Give back exactly the stretch of data below from the line holding "635x612 pixels." through the line holding "The width and height of the screenshot is (1200, 775).", both ends included, and leave the remaining lines out.
Provided records Start Marker
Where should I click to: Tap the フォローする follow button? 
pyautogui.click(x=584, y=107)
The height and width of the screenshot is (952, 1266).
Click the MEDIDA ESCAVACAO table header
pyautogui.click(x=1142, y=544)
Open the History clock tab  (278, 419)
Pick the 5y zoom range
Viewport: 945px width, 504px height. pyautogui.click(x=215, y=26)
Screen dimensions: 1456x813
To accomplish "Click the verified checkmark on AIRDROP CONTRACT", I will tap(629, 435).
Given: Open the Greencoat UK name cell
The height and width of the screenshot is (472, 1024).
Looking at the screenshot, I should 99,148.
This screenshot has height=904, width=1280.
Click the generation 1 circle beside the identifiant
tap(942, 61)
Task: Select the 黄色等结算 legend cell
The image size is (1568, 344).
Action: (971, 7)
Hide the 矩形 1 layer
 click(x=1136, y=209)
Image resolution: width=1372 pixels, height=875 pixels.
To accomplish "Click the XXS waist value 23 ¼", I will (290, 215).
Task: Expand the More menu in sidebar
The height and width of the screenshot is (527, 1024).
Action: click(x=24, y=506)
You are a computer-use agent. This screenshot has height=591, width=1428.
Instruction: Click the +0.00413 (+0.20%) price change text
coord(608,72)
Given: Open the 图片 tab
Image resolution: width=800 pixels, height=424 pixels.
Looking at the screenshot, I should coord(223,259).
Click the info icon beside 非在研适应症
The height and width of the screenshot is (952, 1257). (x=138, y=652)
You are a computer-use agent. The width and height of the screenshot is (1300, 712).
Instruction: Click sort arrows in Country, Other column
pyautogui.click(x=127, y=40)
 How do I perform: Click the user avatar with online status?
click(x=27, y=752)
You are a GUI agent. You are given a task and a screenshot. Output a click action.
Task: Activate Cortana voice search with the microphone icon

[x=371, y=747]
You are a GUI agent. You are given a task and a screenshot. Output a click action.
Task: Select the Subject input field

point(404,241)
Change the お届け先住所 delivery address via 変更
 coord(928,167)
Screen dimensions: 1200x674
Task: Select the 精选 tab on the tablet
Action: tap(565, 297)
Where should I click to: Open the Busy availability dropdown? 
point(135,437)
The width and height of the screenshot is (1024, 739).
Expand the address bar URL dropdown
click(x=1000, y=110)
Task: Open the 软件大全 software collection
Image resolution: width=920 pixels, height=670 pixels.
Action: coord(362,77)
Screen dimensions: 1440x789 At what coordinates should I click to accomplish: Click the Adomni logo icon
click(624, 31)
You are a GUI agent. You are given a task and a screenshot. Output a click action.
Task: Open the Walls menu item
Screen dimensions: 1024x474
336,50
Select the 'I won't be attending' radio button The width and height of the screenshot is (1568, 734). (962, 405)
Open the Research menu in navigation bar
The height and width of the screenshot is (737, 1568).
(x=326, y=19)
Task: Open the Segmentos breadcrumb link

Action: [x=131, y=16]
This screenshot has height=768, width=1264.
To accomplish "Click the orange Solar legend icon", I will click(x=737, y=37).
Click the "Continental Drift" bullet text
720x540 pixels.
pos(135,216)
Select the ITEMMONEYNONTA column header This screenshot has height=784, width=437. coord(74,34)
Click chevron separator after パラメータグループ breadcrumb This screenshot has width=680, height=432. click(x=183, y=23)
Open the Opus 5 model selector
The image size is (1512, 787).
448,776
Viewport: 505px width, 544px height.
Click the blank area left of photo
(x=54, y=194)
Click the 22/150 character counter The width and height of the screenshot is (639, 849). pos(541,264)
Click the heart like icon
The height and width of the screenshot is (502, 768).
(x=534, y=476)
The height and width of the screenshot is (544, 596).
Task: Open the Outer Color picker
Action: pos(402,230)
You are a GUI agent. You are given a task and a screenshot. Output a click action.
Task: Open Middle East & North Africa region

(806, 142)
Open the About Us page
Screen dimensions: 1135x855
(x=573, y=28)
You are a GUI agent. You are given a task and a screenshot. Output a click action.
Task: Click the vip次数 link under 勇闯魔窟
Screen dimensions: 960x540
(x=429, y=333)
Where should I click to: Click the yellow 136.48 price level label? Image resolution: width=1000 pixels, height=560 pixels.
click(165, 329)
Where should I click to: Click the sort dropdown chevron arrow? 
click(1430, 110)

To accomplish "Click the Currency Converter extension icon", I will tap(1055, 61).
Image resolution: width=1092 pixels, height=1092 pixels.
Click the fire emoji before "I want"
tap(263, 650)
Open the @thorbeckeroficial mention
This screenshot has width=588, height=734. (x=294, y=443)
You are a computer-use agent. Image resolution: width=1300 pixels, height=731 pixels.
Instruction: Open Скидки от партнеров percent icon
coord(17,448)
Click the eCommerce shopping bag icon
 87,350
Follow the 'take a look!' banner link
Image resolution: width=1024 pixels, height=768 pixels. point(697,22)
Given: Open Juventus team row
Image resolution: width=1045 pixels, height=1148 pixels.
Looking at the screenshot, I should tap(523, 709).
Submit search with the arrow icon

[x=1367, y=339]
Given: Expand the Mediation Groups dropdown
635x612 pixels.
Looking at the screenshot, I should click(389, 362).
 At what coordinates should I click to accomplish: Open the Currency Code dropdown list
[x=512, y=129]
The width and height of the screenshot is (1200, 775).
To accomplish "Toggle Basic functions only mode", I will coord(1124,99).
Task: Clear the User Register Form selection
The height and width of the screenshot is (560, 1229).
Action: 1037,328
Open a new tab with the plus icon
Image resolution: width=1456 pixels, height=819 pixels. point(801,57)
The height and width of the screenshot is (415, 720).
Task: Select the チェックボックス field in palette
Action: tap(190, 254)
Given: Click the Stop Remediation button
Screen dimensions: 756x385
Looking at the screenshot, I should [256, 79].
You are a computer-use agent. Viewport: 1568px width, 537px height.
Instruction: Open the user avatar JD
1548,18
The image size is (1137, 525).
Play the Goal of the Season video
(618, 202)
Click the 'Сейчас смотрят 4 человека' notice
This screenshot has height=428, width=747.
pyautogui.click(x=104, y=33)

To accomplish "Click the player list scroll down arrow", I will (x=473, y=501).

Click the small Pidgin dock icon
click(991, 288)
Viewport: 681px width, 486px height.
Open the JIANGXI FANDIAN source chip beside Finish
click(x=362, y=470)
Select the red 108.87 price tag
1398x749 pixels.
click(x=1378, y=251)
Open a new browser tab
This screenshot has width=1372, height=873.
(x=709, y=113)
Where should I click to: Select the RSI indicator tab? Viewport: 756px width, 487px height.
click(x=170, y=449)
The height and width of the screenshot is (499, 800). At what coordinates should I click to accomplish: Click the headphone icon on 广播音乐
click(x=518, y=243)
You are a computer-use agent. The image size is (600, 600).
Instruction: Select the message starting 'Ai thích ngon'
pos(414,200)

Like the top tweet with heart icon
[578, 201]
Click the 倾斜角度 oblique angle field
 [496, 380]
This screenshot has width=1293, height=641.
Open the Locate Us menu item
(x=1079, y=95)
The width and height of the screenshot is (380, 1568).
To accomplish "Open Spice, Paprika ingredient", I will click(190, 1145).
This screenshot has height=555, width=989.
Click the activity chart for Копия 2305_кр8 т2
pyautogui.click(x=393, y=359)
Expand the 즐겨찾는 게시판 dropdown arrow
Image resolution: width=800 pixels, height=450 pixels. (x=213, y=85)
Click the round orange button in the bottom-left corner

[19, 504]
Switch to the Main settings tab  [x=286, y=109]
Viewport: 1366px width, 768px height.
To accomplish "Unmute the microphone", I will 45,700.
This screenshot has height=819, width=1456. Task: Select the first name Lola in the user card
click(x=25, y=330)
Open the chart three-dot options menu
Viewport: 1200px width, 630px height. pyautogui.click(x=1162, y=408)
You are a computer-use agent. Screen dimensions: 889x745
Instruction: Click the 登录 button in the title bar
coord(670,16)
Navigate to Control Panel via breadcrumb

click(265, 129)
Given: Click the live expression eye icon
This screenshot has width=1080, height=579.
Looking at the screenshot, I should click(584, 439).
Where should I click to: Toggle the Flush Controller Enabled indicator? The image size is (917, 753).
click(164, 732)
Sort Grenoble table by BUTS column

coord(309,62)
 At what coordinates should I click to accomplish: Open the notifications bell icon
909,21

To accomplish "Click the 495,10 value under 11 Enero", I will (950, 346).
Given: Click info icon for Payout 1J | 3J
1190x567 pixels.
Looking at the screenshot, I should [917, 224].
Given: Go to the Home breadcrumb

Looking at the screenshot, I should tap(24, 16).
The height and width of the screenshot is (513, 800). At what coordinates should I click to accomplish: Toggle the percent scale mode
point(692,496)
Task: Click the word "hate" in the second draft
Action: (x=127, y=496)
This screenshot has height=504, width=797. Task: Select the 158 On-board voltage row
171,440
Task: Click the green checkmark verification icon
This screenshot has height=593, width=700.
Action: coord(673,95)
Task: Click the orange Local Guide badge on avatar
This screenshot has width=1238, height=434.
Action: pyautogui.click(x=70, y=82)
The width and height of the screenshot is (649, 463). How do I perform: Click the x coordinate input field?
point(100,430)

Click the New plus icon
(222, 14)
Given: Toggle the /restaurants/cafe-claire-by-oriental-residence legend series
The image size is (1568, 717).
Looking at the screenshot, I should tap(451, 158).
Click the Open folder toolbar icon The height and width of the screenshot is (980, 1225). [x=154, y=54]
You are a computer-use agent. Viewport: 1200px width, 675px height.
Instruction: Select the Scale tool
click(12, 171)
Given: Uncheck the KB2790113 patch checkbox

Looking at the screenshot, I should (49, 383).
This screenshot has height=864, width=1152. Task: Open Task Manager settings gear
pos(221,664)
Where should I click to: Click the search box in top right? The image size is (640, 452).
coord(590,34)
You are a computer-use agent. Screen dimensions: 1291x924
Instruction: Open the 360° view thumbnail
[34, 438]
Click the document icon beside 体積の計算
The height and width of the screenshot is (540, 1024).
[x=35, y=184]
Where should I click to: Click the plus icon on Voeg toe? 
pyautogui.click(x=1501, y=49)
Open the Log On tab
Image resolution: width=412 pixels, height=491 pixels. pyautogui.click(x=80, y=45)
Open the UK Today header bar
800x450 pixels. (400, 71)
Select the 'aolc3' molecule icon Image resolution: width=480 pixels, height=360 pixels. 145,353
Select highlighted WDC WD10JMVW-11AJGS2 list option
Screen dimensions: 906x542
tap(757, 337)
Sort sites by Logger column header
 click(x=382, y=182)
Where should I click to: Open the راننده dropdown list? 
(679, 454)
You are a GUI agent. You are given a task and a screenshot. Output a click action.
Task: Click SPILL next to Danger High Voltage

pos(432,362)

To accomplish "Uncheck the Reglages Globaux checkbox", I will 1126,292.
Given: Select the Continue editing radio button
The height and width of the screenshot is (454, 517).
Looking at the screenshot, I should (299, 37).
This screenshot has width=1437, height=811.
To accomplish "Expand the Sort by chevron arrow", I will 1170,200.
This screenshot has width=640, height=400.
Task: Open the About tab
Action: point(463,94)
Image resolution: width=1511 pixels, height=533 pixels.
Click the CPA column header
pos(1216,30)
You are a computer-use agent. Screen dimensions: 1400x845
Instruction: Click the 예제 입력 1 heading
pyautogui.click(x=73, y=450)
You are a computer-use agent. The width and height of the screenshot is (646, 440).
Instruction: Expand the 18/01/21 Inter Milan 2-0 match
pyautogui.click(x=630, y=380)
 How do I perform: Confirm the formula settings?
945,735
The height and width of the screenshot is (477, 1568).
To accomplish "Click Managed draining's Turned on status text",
Provided records End Marker
Solution to this problem
635x612 pixels.
Looking at the screenshot, I should click(389, 362).
 At what coordinates should I click to accomplish: Open the Currency Code dropdown list
[x=512, y=129]
The width and height of the screenshot is (1200, 775).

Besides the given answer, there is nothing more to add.